We are being given this one option from our city that says, "Oh, we are going to give you more policing." Then, people say, "Okay" because everybody wants more. More, more, more. We want resources. But no one is stopping and asking our communities, "What would you actually like to see done with $95 million?" That is where we are coming in and informing our communities and saying, "Here are all the things that we could actually incredibly benefit from in our city and here is what they are proposing." This is not okay. This is not right.

And, also, just making it clear that this isn't a transparent process. This plan was well developed long before it even was made public. And there has been no public comment or input at all whatsoever on the plan at any stage. We are making this clear to our communities that this plan is being put forward without our input in a time when our mayor is saying that the city is broke. But apparently, he can find money when he wants to.

That is where we are coming from with the invest/divest. Let's ask our communities and folks that are directly impacted by a lot of the violence that is happening and say, "What actually would make this violence stop?" That would be job training, that would be after-school programs. I think that imagination piece is what is often missing in the conversations around what we could actually invest our money in.

The beautiful organizing that happens in Chicago is being able to expand our imaginations and to demand the impossible, to demand what people think is not ever going to happen and being like, "Yes. It is.
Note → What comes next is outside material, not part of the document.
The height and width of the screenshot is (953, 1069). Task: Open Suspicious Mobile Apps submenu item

If we just believe it and work for it and think about it, we could actually achieve what we want."

Tell us about this coalition that is working on this and how it came together.

Just last year we had the #ByeAnita campaign. That was a campaign to oust our state's attorney Anita Alvarez who was blocking any sort of progress in moving forward in any sort of justice in our city. It was also at a time when the Laquan McDonald video came out. We know that she played a huge role in keeping that undercover and under wraps. We came together as an organization being led by Black women and fems of Assata's Daughters and Fearless Leading by the Youth and said, "Bye" and she is out.
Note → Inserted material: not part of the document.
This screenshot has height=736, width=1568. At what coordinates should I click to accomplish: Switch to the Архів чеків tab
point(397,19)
It also comes from working together with people within the reparations ordinance fight. Those are some of the same people ... [who] won reparations after 20 years for Jon Burge torture survivors in our city and won a huge package. A huge financial package. A memorial should be going up soon, which is one of the first of its kind ... dedicated to people that have been victims of police violence. That is something just unheard of. Then, also, including this history in Chicago Public School curriculum. It is this huge, huge success.

Some of the same people that were part of We Charge Genocide and charging Chicago Police Department with genocide ... are involved with this coalition. Again, I want to emphasize that this is being led by young Black people, in particular, by Assata's Daughters. We are taking cues and taking the lead from young Black people that are saying, "This is not what we want. We do not want more police harassment and violence. We want money for the schools." That is how it came together.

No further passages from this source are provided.